Michael Perlmutter is a Hedrick Assistant Adjunct Professor in the Department of Mathematics at UCLA working under the supervision of Deanna Needell. His current research is focused on the mathematics of data science including applied harmonic analysis and probability.
Title: Geometric Scattering: Graph Neural Nets that Preserve High-Frequency Information
Abstract: Many advances in deep learning exploit the intrinsic structure of the data. For instance, Convolutional Neural Networks leverage the fact that images are a regular grid of pixels, whereas recurrent neural networks exploit the temporal structure of text-based data. Inspired by this success, the new field of geometric deep learning aims to develop deep learning architectures for datasets such as graphs and manifolds with less regular structure.
A principal challenge in this endeavor is defining a proper notion of convolutional filters. Many graph neural networks propose to define graph convolution as a localized averaging operation. While these networks achieve great success on benchmark datasets, they are known to suffer from the oversmoothing problem, i.e., they do not preserve high-frequency information. This motivates us to define an alternative, wavelet-based model of graph neural networks known as the graph scattering transform. In its initial form, the graph scattering transform is a handcrafted network with no learnable parameters (except in the final layer). This version of the graph scattering transform has the advantage of (i) being amenable to rigorous mathematical analysis and (ii) not requiring much training data. However, handcraftedness is also a form of rigidity that limits the ability of the network to learn. Therefore, I will also introduce several new variations of the graph scattering transform which are able to learn from data.

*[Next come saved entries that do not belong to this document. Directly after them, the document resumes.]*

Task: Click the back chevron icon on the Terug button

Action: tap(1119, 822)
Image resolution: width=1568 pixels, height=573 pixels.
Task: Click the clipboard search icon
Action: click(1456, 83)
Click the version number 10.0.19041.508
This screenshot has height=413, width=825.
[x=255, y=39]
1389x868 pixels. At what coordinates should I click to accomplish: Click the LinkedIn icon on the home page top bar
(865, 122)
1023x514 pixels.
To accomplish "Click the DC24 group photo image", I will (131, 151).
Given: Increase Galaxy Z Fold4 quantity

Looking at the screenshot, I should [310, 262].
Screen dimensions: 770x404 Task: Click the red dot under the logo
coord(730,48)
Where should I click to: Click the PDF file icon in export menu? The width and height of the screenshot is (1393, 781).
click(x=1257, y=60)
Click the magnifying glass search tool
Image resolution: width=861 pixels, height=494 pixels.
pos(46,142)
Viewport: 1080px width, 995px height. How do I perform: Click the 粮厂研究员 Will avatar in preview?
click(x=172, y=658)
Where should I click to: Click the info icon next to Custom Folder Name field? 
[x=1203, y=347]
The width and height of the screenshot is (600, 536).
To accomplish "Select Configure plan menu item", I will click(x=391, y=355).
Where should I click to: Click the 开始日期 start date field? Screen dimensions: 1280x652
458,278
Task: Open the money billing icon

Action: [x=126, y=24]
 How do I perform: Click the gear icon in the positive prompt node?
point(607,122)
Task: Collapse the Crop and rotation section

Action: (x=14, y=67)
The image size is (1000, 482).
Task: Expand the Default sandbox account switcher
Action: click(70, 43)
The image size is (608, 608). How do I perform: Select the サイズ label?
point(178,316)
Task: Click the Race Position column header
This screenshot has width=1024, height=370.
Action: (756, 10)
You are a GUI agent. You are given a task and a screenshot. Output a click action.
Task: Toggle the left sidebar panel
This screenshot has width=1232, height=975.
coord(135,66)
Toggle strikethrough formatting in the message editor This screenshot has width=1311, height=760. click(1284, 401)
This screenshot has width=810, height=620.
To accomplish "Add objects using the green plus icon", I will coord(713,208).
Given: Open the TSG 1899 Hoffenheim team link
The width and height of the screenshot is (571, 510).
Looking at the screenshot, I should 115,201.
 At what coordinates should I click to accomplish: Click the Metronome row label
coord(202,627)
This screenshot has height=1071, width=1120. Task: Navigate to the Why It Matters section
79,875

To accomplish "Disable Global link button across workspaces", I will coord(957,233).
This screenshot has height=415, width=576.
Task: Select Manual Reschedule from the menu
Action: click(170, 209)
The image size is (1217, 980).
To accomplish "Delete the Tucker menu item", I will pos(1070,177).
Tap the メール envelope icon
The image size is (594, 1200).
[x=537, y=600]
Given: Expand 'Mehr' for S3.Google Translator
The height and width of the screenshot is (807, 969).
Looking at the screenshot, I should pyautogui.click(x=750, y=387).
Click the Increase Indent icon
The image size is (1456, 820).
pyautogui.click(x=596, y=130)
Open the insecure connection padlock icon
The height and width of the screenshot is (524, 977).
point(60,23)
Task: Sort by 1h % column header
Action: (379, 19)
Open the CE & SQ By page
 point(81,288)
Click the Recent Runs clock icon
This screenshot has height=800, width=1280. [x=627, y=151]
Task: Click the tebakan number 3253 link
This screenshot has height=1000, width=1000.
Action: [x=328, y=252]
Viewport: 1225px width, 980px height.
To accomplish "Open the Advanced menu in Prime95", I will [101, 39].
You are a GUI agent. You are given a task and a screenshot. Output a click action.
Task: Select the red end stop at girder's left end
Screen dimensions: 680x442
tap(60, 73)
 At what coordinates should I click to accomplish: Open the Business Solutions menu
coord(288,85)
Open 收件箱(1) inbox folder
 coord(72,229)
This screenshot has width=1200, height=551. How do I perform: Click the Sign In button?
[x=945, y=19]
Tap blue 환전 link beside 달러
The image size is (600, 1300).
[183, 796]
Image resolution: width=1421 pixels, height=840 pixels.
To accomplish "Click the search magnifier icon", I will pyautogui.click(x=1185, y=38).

Diyi Yang is an assistant professor in the School of Interactive Computing at Georgia Tech. She is broadly interested in Computational Social Science, and Natural Language Processing. Diyi received her PhD from the Language Technologies Institute at Carnegie Mellon University. Her work has been published at leading NLP/HCI conferences, and also resulted in multiple award nominations from EMNLP, ICWSM, SIGCHI and CSCW. She is named as a Forbes 30 under 30 in Science, a recipient of IEEE AI 10 to Watch, and has received faculty research awards from Amazon, Facebook, JPMorgan Chase, and Salesforce.
Title: A Closer Look at Structure and Sparsity in Graph Based Natural Language Understanding
Abstract: Graph based approaches have been increasingly utilized for different NLP applications, however, what types of structures should be leveraged and to what extent these graph structures help still remain challenging. In this talk, we take a closer look at graph neural networks via two typical NLP applications: structure-aware conversation summarization and knowledge-graph enhanced question answering. Concretely, the first section looks at how to utilize graph structures to better encode discourse relations and actions in conversations for improved dialogue summarization, and the second part dissects state-of-the-art graph neural network modules and their reasoning capability for question answering.